Category Archives: Uncategorized (’til I think of something better)

Pullover conundrum

When I’m watching a TV show or movie and a character is putting a shirt on they first sort of roll up the shirt and stick their arms through the sleeves and then pull the neck opening over their head. Once I started noticing this, it seemed the predominant method for donning any kind of pullover UNLESS the scene was being played for comic effect (whereupon the character gets the shirt stuck on his or her head and proceeds to stagger around crashing into walls and knocking over lamps). Usually it’s a smooth two-step move though, and the character hardly breaks rhythm. They make it look cool.
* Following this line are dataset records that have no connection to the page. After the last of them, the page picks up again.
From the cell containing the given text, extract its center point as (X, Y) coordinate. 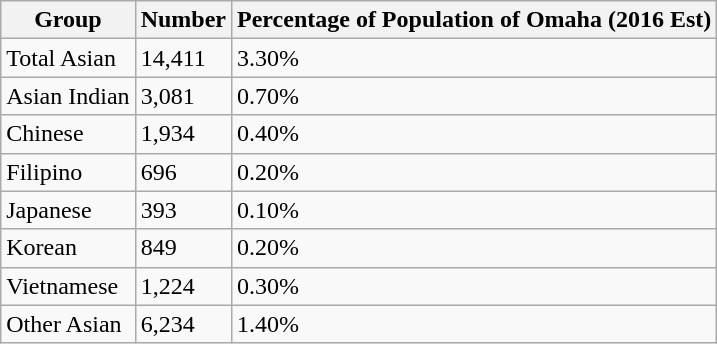
0.70% (474, 96)
1,934 (183, 134)
6,234 (183, 324)
849 (183, 248)
Korean (68, 248)
14,411 (183, 58)
Vietnamese (68, 286)
Chinese (68, 134)
1,224 (183, 286)
3,081 (183, 96)
Total Asian (68, 58)
696 (183, 172)
1.40% (474, 324)
393 (183, 210)
Japanese (68, 210)
Percentage of Population of Omaha (2016 Est) (474, 20)
3.30% (474, 58)
0.10% (474, 210)
0.40% (474, 134)
Other Asian (68, 324)
Filipino (68, 172)
Number (183, 20)
Group (68, 20)
0.30% (474, 286)
Asian Indian (68, 96)
Extract the (x, y) coordinate from the center of the cell holding the provided text.  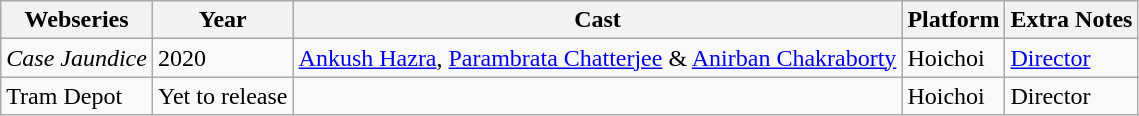
Ankush Hazra, Parambrata Chatterjee & Anirban Chakraborty (598, 58)
Case Jaundice (77, 58)
Platform (954, 20)
Extra Notes (1072, 20)
Yet to release (222, 96)
Cast (598, 20)
2020 (222, 58)
Year (222, 20)
Tram Depot (77, 96)
Webseries (77, 20)
Find where the given text appears and provide that cell's center as (X, Y) coordinate. 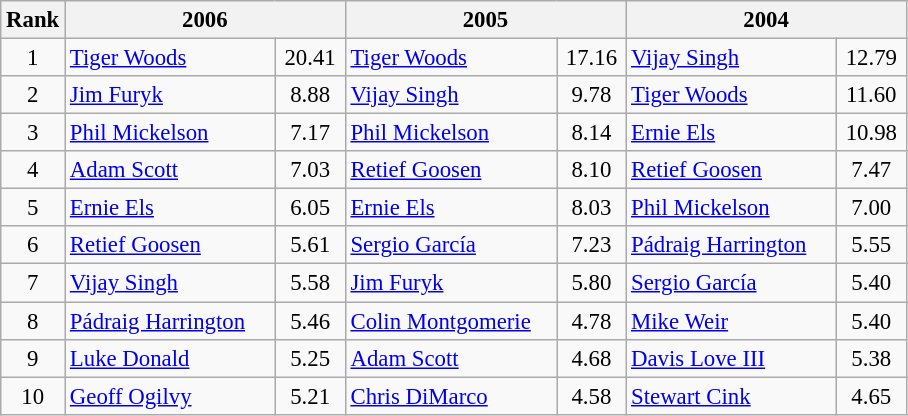
7.03 (310, 170)
Colin Montgomerie (451, 321)
8.10 (592, 170)
5.25 (310, 358)
7.00 (871, 208)
5.46 (310, 321)
10 (33, 396)
3 (33, 133)
8.03 (592, 208)
10.98 (871, 133)
6 (33, 245)
4 (33, 170)
4.78 (592, 321)
5.61 (310, 245)
17.16 (592, 58)
7 (33, 283)
5.21 (310, 396)
2006 (206, 20)
9.78 (592, 95)
8 (33, 321)
6.05 (310, 208)
5 (33, 208)
Geoff Ogilvy (170, 396)
1 (33, 58)
2004 (766, 20)
5.80 (592, 283)
9 (33, 358)
2005 (486, 20)
Chris DiMarco (451, 396)
Davis Love III (732, 358)
7.47 (871, 170)
5.38 (871, 358)
8.88 (310, 95)
Stewart Cink (732, 396)
11.60 (871, 95)
5.55 (871, 245)
4.65 (871, 396)
Mike Weir (732, 321)
20.41 (310, 58)
2 (33, 95)
8.14 (592, 133)
7.17 (310, 133)
4.58 (592, 396)
4.68 (592, 358)
7.23 (592, 245)
Luke Donald (170, 358)
5.58 (310, 283)
Rank (33, 20)
12.79 (871, 58)
For the text-containing cell, return its midpoint in (x, y) coordinate format. 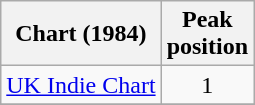
Chart (1984) (81, 34)
1 (207, 85)
Peakposition (207, 34)
UK Indie Chart (81, 85)
Return the [X, Y] coordinate for the center point of the cell that contains the specified text.  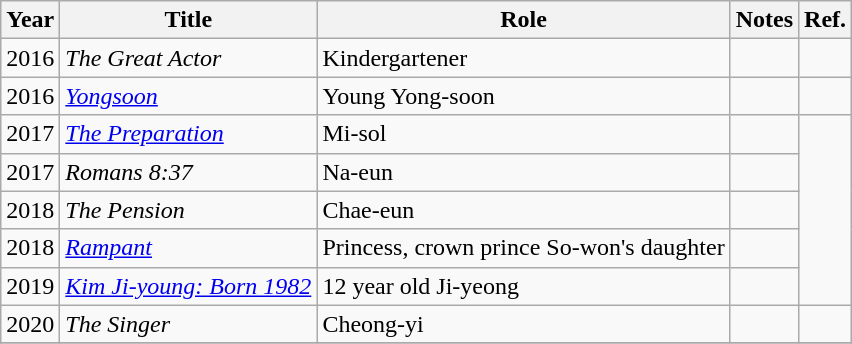
2020 [30, 324]
Title [188, 20]
Chae-eun [524, 210]
Role [524, 20]
Yongsoon [188, 96]
Kindergartener [524, 58]
12 year old Ji-yeong [524, 286]
Notes [764, 20]
The Great Actor [188, 58]
2019 [30, 286]
Na-eun [524, 172]
The Singer [188, 324]
Year [30, 20]
Mi-sol [524, 134]
Kim Ji-young: Born 1982 [188, 286]
Cheong-yi [524, 324]
Rampant [188, 248]
Princess, crown prince So-won's daughter [524, 248]
Young Yong-soon [524, 96]
The Preparation [188, 134]
Ref. [826, 20]
Romans 8:37 [188, 172]
The Pension [188, 210]
Detect which cell encompasses the target text, then output its [x, y] center coordinate. 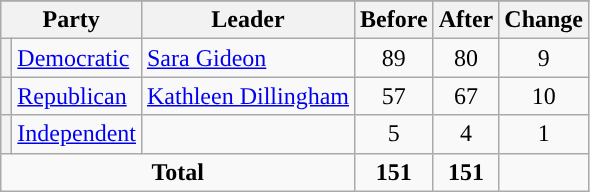
Kathleen Dillingham [248, 96]
4 [466, 134]
Before [394, 20]
Independent [77, 134]
Leader [248, 20]
89 [394, 58]
9 [544, 58]
Party [72, 20]
67 [466, 96]
Sara Gideon [248, 58]
Total [178, 172]
57 [394, 96]
1 [544, 134]
10 [544, 96]
After [466, 20]
Republican [77, 96]
Change [544, 20]
80 [466, 58]
Democratic [77, 58]
5 [394, 134]
Detect which cell encompasses the target text, then output its (X, Y) center coordinate. 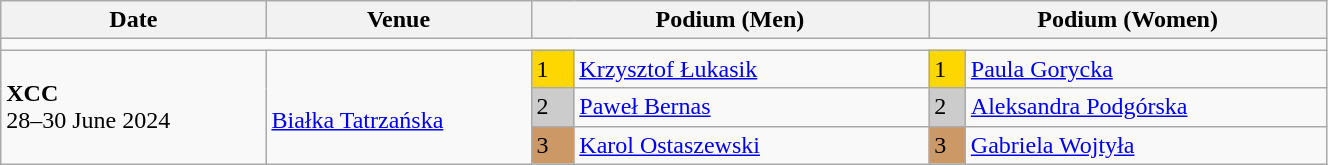
XCC 28–30 June 2024 (134, 107)
Podium (Men) (730, 20)
Aleksandra Podgórska (1146, 107)
Białka Tatrzańska (398, 107)
Venue (398, 20)
Podium (Women) (1128, 20)
Gabriela Wojtyła (1146, 145)
Paweł Bernas (752, 107)
Paula Gorycka (1146, 69)
Krzysztof Łukasik (752, 69)
Date (134, 20)
Karol Ostaszewski (752, 145)
Provide the (X, Y) coordinate of the cell's center where the given text is located.  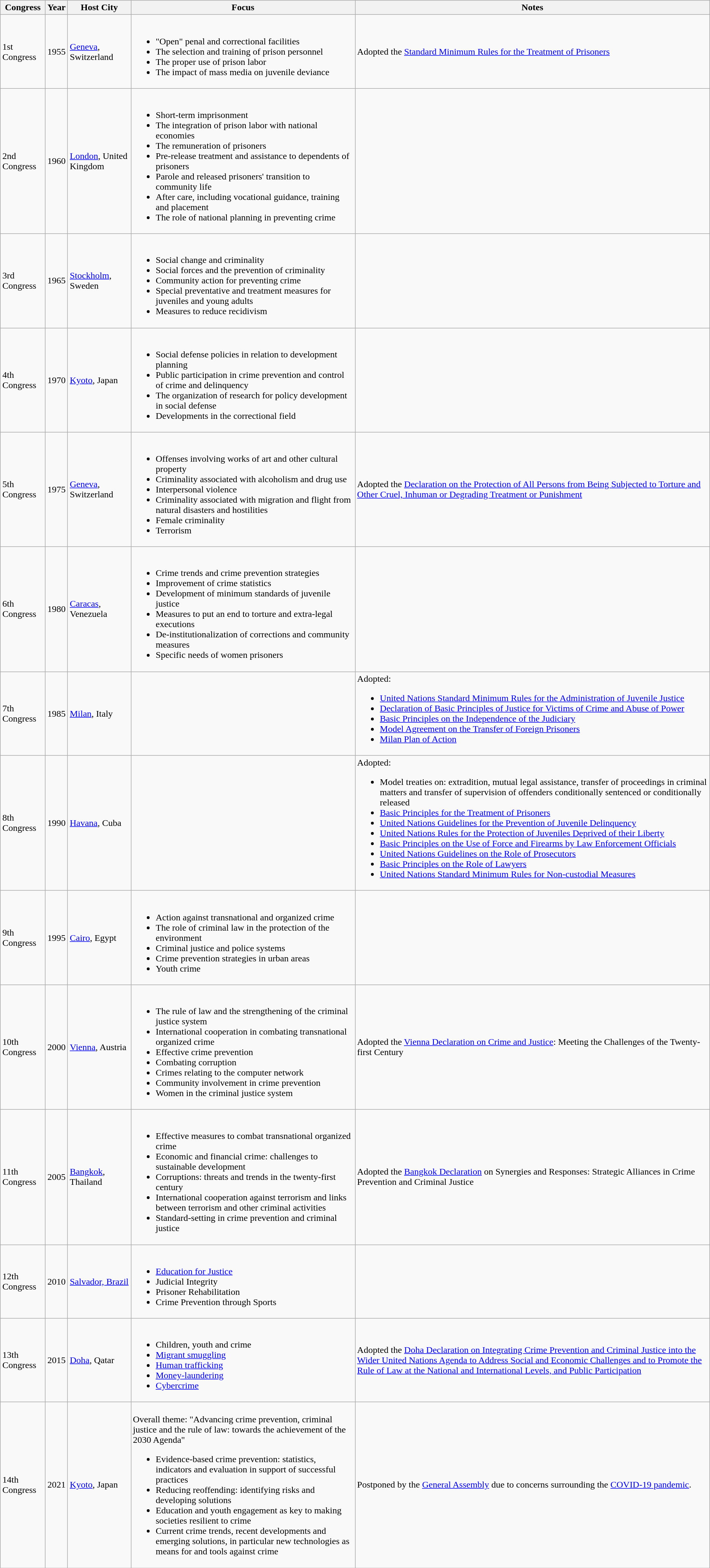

This is not how I put on a pullover. First I pull the shirt over my head and then I wrestle into the sleeves. I’d have never given it a thought but for noticing how actors do it onscreen. It made me think there are two distinct schools on the proper way to get into a pullover – and maybe an adult just does what they were taught as a child. (I know my mother had me put the shirt over my head first).

It further occurs to me as I write this that the onscreen method is probably deliberate so that the actor’s head is visible most of the time and he or she can go right on talking. In any event whenever I see someone do the arms-then-head method I think to myself “I should try that” but invariably I forget to and I remember only as I am contorting into the sleeves. And no, I am not so demented as to take the shirt off so I can start over doing it the other way.

So. How you YOU put on a pullover? If you’re not sure feel free to get back to me on this after the next time you put one on. I’ll be here.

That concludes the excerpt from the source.